Per favore, riprendi il brano sul museo della lingua italiana e proseguilo dopo la sua ultima frase.

**Fonte:**
##########

Tutto quello che passa tra queste immagini ha aiutato a costruire la nostra lingua, per la frustrazione sia del grammar nazi sempre scontento degli strafalcioni altrui sia del nazionalista che vorrebbe bandite le parole straniere di cui la lingua si è arricchita. Il museo della lingua italiana di Antonelli oggi è una via per provare a sentire la lingua nazionale non come pretesto per una divisione schmittiana del mondo in amico e nemico ma come felice campo da gioco di una cultura che ha preso da tutti – francesi, arabi, spagnoli, inglesi… – e ha dato a tutti, dal commercio all’opera alla pittura.

##########

**Dati forniti:**
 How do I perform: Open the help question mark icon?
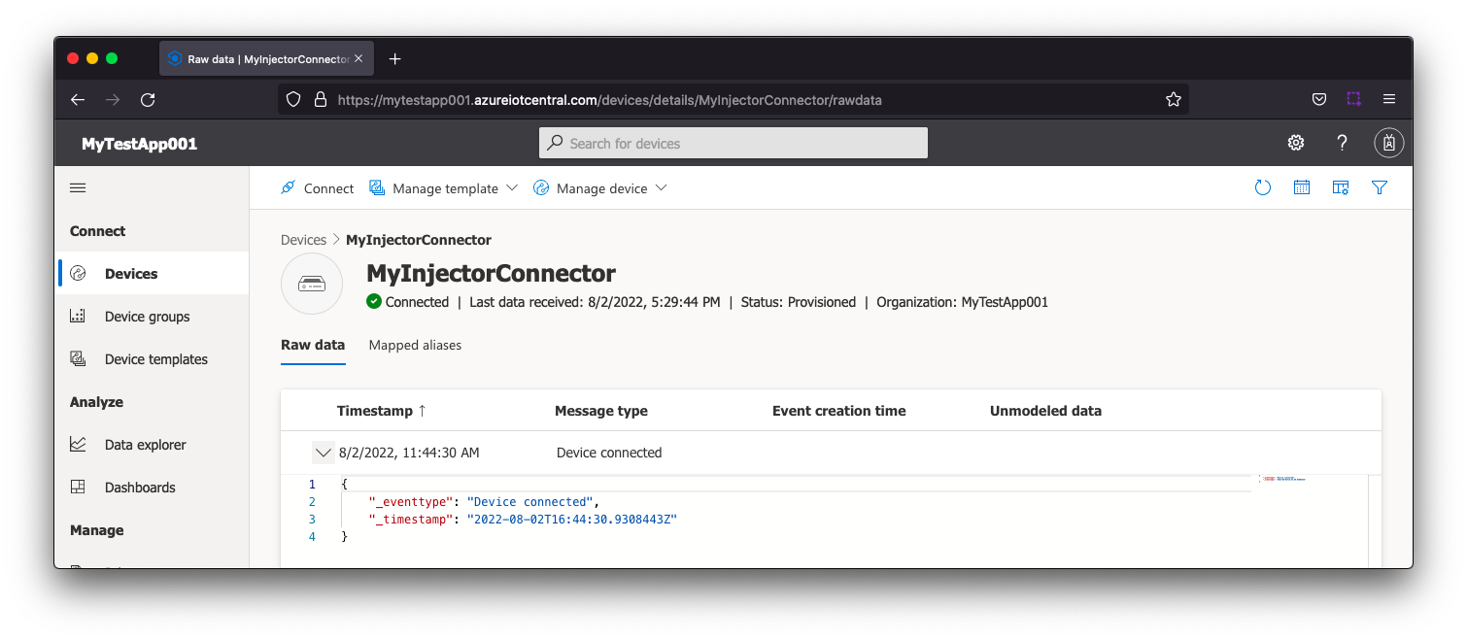(x=1342, y=144)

##########

**Risposta:**
Alla fine di ogni capitolo si rimanda a un libro di un linguista per approfondire il tema. Così
Il museo sembra un ipertesto (parola internettiana che hai segnalato come già scomparsa…) di tutto il lavoro giocoso che contraddistingue il gruppo di italianisti cresciuto intorno a Luca Serianni. Mi avete sempre dato l’idea di essere persone allegre che si divertono a giocare con le cose antiche, le cose sorpassate, le cose nuove della lingua, pure quelle non ancora riconosciute come lingua… È vero: lo spunto di partenza è legato all’esperienza di studio del gruppo di scuola Serianni, cioè questa grande mostra,
Dove il sì suona, che facemmo agli Uffizi, promossa dalla Dante Alighieri e diretta da Luca Serianni insieme a Lucilla Pizzoli, Matteo Motolese e Stefano Telve. E nel libro ci sono citazioni di Giuseppe Patota, Valeria Della Valle e molti altri. Dal mio punto di vista la sfida è recuperare quello spirito ma riuscire a costruire un palazzo della memoria, della fantasia riguardo alla lingua.
Gli ipertesti storicamente avevano una metafora alla base, un elemento concreto cui la struttura concettuale si richiamava. Qui la metafora è del museo e del palazzo. Un ipertesto tridimensionale. L’esperienza dovrebbe essere di camminare per questi corridoi, per queste sale, fermarsi davanti agli oggetti ritratti in apertura dei capitoli, andare al piano superiore, vedere un rinvio e tornare giù a guardare un altro pezzo. La cosa più impegnativa è stata l’ideazione dell’architettura e soprattutto la scelta dei sessanta pezzi.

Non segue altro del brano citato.